### Testo fornito
★ ★ ★

Il matrimonio tra persone dello stesso sesso

Nel 2013, con la Loi n. 2013-404 du 17 mai 2013 ouvrant le mariage aux couples de personnes de même sexe, è stato introdotto in Francia il matrimonio tra persone dello stesso sesso, nonché la possibilità per tali coppie di accedere alle adozioni dopo il matrimonio. Il provvedimento, che trae origine da un disegno di legge del Governo e reca principalmente modifiche al Codice civile (CC), è stato approvato in via definitiva dall’Assemblea nazionale il 23 aprile 2013, con 331 voti a favore e 225 contrari.

In particolare, il nuovo art. 143 CC dispone che "il matrimonio è contratto da persone di sesso differente o dello stesso sesso". Il provvedimento reca inoltre disposizioni specifiche in caso di matrimonio tra un cittadino francese ed una persona di nazionalità diversa. Il nuovo art. 171-9 CC stabilisce infatti che "qualora i futuri coniugi dello stesso sesso, di cui uno almeno ha la nazionalità francese, hanno il loro domicilio o la loro residenza in un paese che non autorizza il matrimonio tra persone dello stesso sesso" e nel quale le autorità diplomatiche e consolari francesi non possono procedere alla sua celebrazione, possono sposarsi nel comune di nascita o di ultima di residenza di uno dei due o nel quale uno dei loro genitori ha il domicilio o la residenza. Inoltre, la legge introduce all'art. 202-1, primo comma, CC "la regola del conflitto di legge" in materia di matrimonio, stabilita dalla giurisprudenza della Corte di cassazione, in base alla quale le condizioni di fondo per poter contrarre un matrimonio sono regolate, per ciascuno degli sposi, dalla "loi personnelle" (legislazione nazionale sui diritti della persona). Tuttavia è posta anche una deroga a tale principio, prevedendo, all'art. 202-1, secondo comma, CC, che due persone dello stesso sesso possano contrarre matrimonio qualora ciò sia consentito, per almeno una di esse, o dalla propria "legge personale", o dalla legge dello Stato nel cui territorio ha posto il suo domicilio o la sua residenza. In tal modo due persone dello stesso sesso possono sposarsi senza dover osservare una "loi personnelle" eventualmente proibitiva del matrimonio tra omosessuali, a condizione però che uno degli sposi sia francese o abbia posto il suo domicilio o la sua residenza in Francia. Tale regola non vale tuttavia per alcuni cittadini stranieri. Come è precisato nella Circulaire du 29 mai 2013 de présentation de la loi ouvrant le mariage aux couples de personnes de même sexe, tale disposizione non può essere applicata per i cittadini residenti all'estero, originari di paesi con cui la Francia è legata da convenzioni internazionali per le quali in materia di matrimonio deve essere applicata solo la loi personnelle. I paesi sono: Polonia, Marocco, Bosnia Erzegovina, Montenegro, Serbia, Kosovo, Slovenia, Cambogia, Laos, Tunisia, Algeria.

★ ★ ★

### Estratto del dataset
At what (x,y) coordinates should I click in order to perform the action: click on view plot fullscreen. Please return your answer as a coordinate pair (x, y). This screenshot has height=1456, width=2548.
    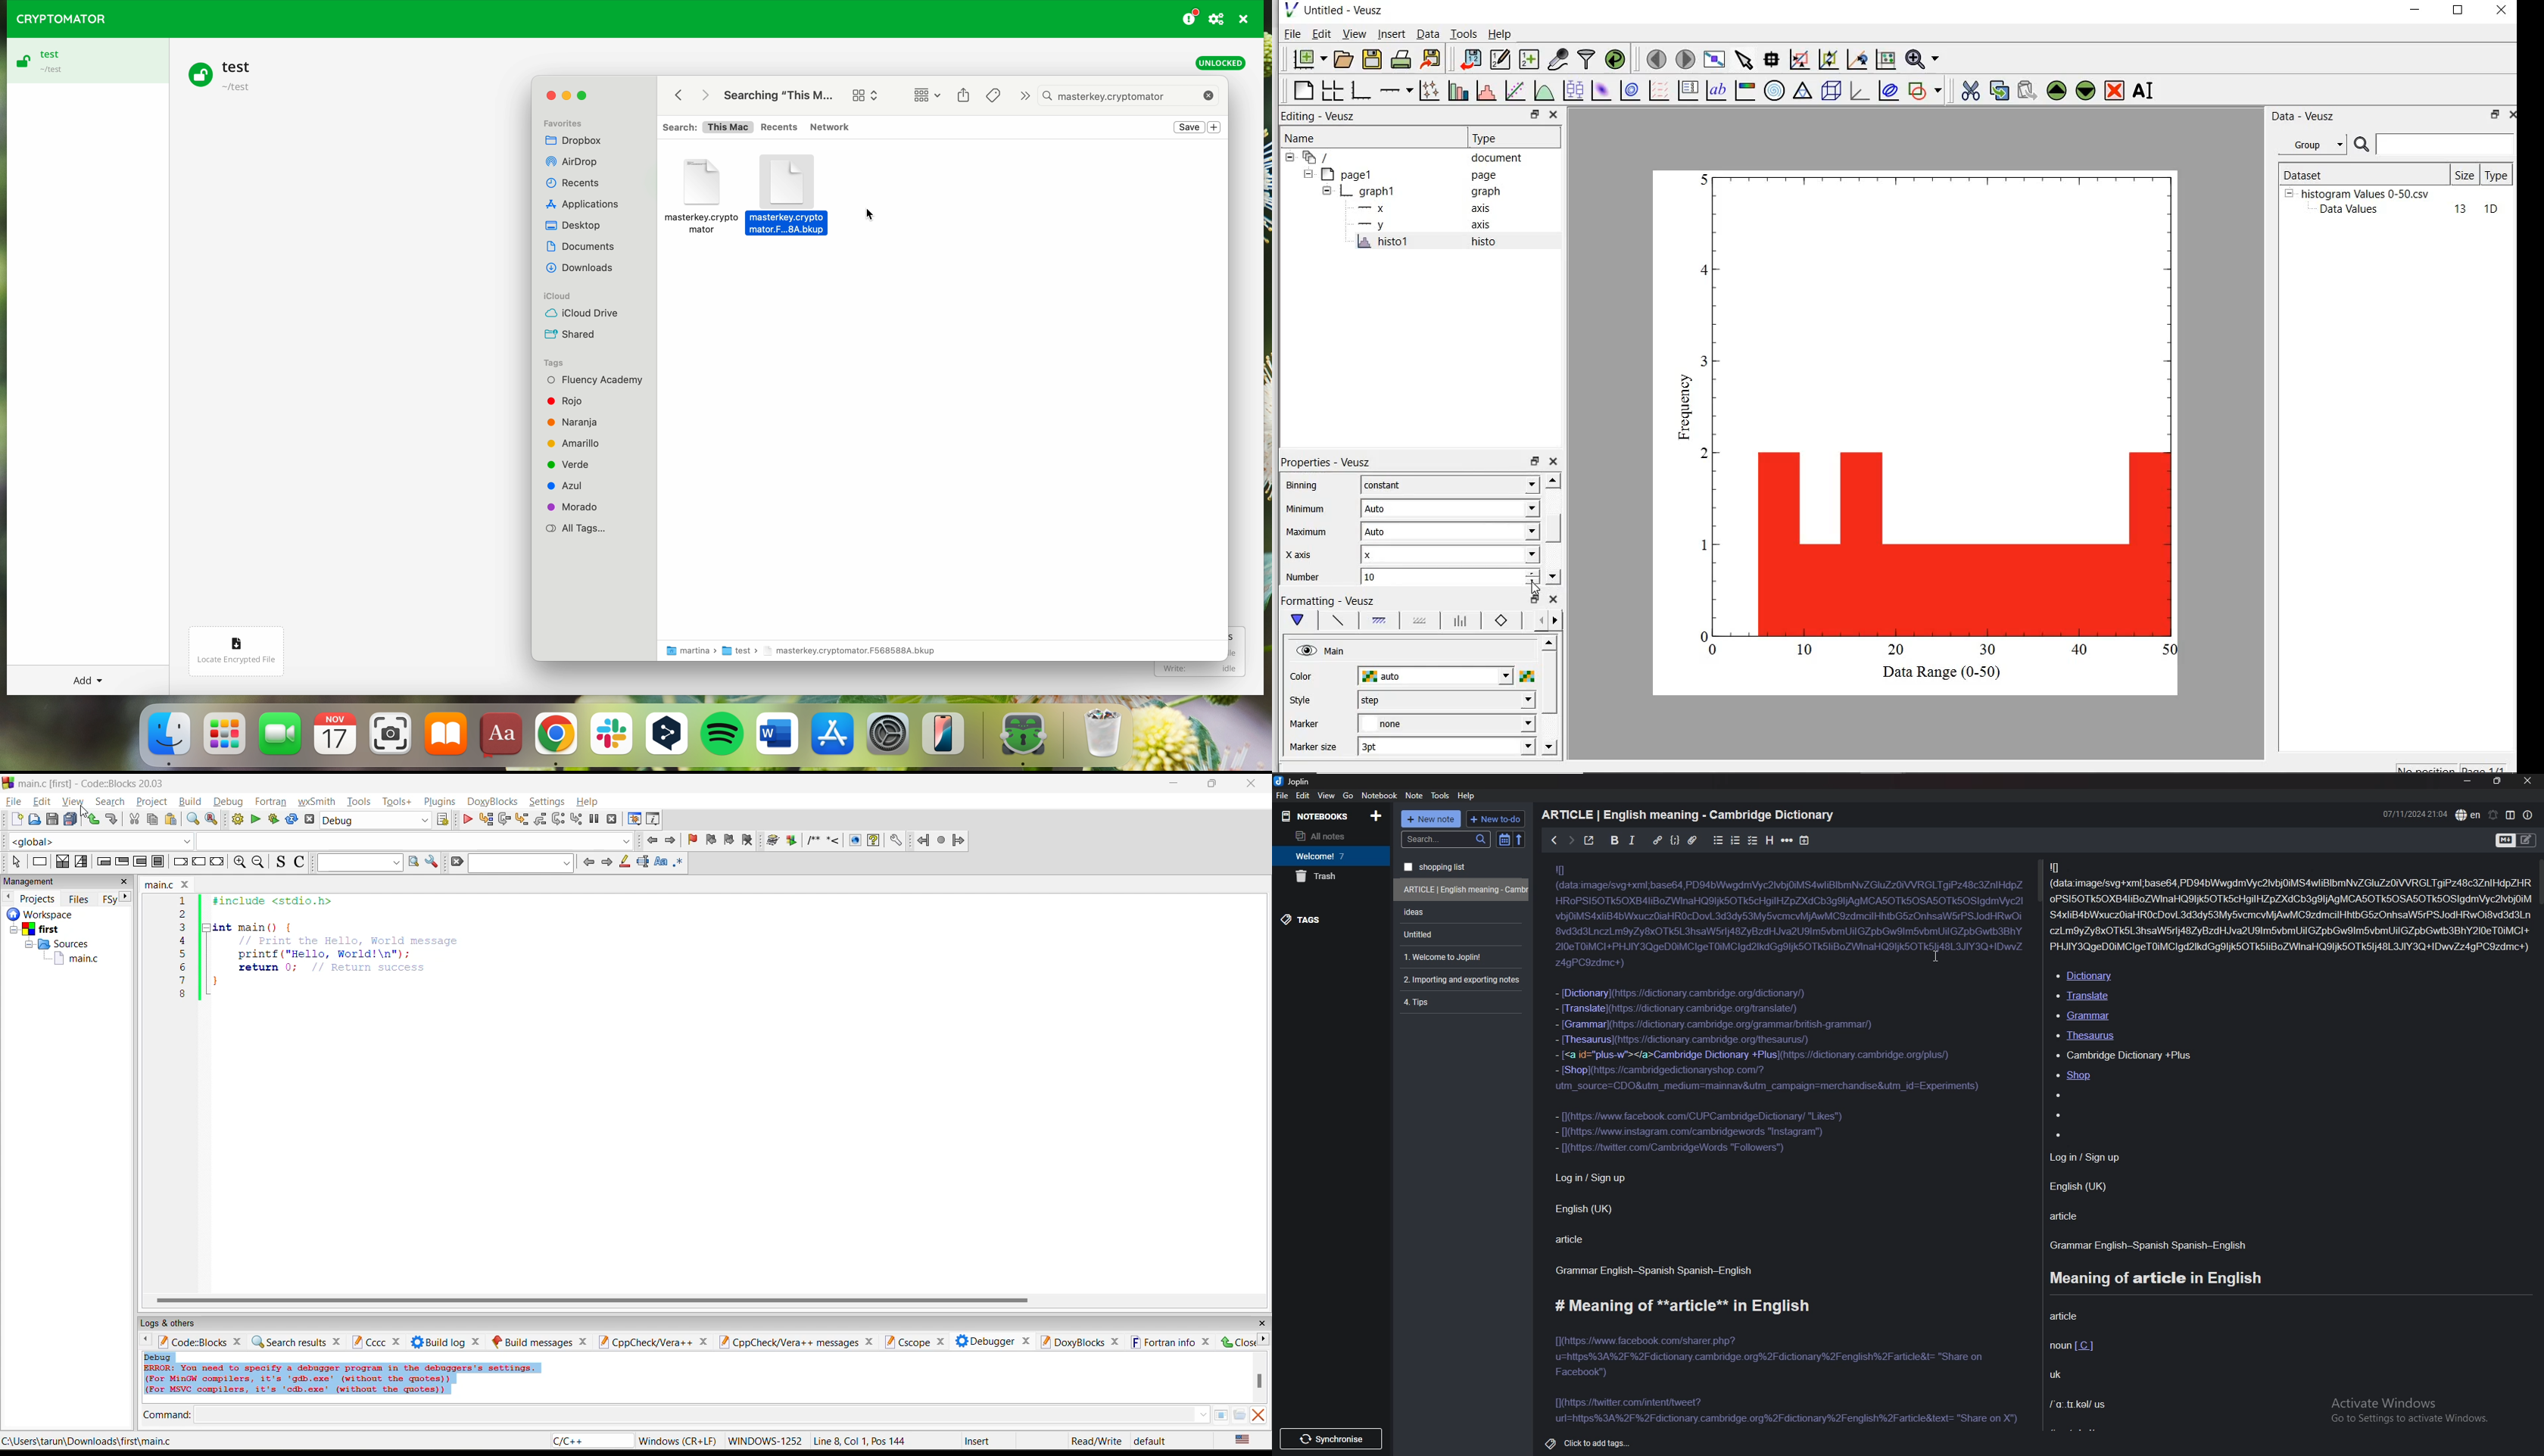
    Looking at the image, I should click on (1714, 58).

★ ★ ★

### Compiti da svolgere
1. Riproduci fedelmente il testo sul matrimonio tra persone dello stesso sesso, tutto il passaggio che va da "Nel 2013, con" fino a "e 225 contrari.".
2. Elenca tutti gli articoli del Codice civile menzionati nel testo sul matrimonio tra persone dello stesso sesso.
Le righe non servono per svolgere questo esercizio.

### Soluzioni dell'esercizio
1.
Nel 2013, con la Loi n. 2013-404 du 17 mai 2013 ouvrant le mariage aux couples de personnes de même sexe, è stato introdotto in Francia il matrimonio tra persone dello stesso sesso, nonché la possibilità per tali coppie di accedere alle adozioni dopo il matrimonio. Il provvedimento, che trae origine da un disegno di legge del Governo e reca principalmente modifiche al Codice civile (CC), è stato approvato in via definitiva dall’Assemblea nazionale il 23 aprile 2013, con 331 voti a favore e 225 contrari.

2.
art. 143 CC
art. 171-9 CC
art. 202-1 CC